Very nice display.  I like the green squatty near the bottom and the very bright green bottle on the top shelf. You don't see those everyday.  I'm glad your friend likes the bottles - our son is still mad I sold it.  I also sold another one from Egypt, PA that I didn't realize was our one and only.  Oh Well, there's always ebay, right. 

 It's ice fishing season now. Shovels go away for now.


----------



## buzzkutt033 (Dec 7, 2008)

*RE: TUMBLE*

i'll pass on the ice fishing.............  bottom greenie is a Chas. Transue from Bethlehem
 top one is Charles Schultz Citrate from New York. dug this one not too far from Lincoln School in Catty. 
 here is the pontil utility i've been tumbling. glass is real sick, but it's getting there. take care ann. keep warm.

 jimbo


----------



## buzzkutt033 (Dec 7, 2008)

*RE: TUMBLE*

bottom


----------



## wedigforyou (Dec 9, 2008)

*RE: TUMBLE*

I forgot to mention that if that oxide I gave you a sample of is leaving a white stain on your bottles than just throw it out.  I had mixed results but assumed it was just my" newbie - ism".  Sometimes the botts would be crystal clear other times it would leave a stain.  

 Just a head's up.


----------



## buzzkutt033 (Dec 9, 2008)

*RE: TUMBLE*

you try denture tabs or hydrogen peroxide on that stain????


----------



## wedigforyou (Dec 10, 2008)

*RE: TUMBLE*

Yep tried it with zero percent success.  Didn't help.


----------



## wedigforyou (Dec 10, 2008)

*RE: TUMBLE*

Thanks for the tip -- one of these days I'll get it figured out.


----------



## buzzkutt033 (Dec 10, 2008)

*RE: TUMBLE*

i'm with you ann.........  seems different stuff works in different situations. my foot is finally healing up. looking forward to doing some digging with you guys come spring. 

 jim


----------



## RICKJJ59W (Dec 11, 2008)

I see you took a pic of the big owl drug poison to.I got the dude to hold it up []


----------



## RICKJJ59W (Dec 11, 2008)

I don't know why these pix are blurry,I think I was moving around to much.
  Here is Mr Glassworks Jim-H.He had some killer stuff for sale.I didn't buy anything, because at the time I only had enough to buy a hot dog.[8D]


----------



## buzzkutt033 (Dec 12, 2008)

hey rick, maybe your hands were getting a bit shaky around all that nice glass....................

* PROBLEM A
Answer these questions about the forum thread on bottle tumbling:
(i) What town is the Chas. Transue bottle from?
(ii) What two things did buzzkutt033 suggest trying on the white stain?
(iii) Why did RICKJJ59W not buy anything from Jim-H?
* PROBLEM B
Reproduce the part of the forum thread between "i'll pass on" and "ann. keep warm.", inclusive.

* RECORD LIST
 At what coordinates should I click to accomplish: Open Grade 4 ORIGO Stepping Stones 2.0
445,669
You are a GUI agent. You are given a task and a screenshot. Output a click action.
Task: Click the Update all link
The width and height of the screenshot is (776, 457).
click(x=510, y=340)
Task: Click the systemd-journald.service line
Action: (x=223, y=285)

==

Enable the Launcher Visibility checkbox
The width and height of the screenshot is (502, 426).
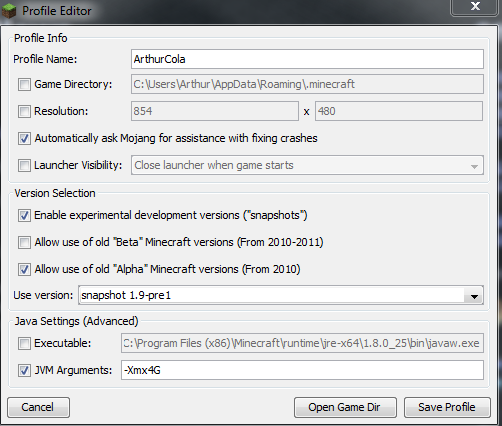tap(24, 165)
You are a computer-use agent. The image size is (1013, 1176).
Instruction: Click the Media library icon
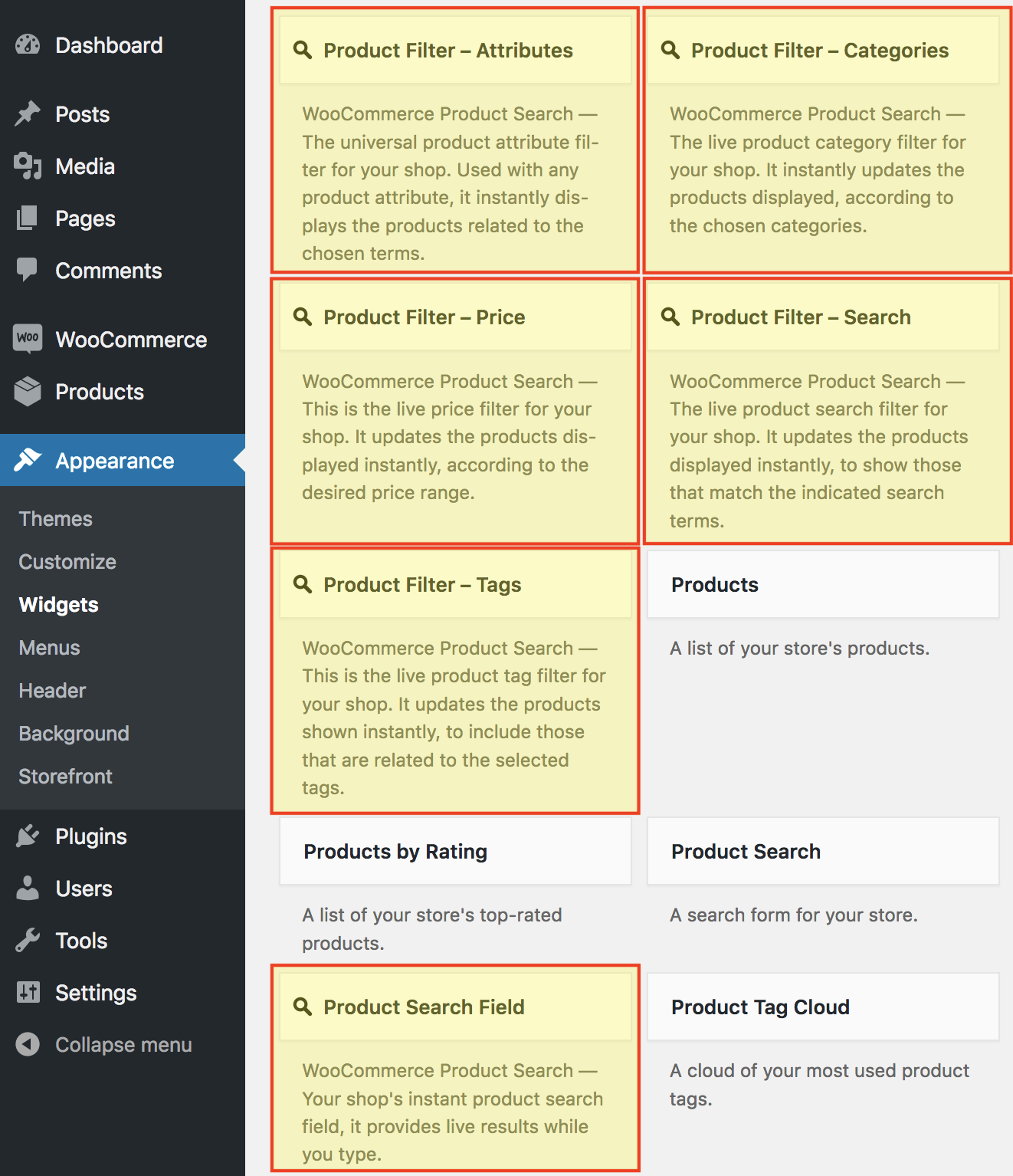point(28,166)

* FINAL ANSWER A
(i) Bethlehem
(ii) Denture tabs or hydrogen peroxide
(iii) At the time, RICKJJ59W only had enough money to buy a hot dog.

* FINAL ANSWER B
i'll pass on the ice fishing.............  bottom greenie is a Chas. Transue from Bethlehem
 top one is Charles Schultz Citrate from New York. dug this one not too far from Lincoln School in Catty. 
 here is the pontil utility i've been tumbling. glass is real sick, but it's getting there. take care ann. keep warm.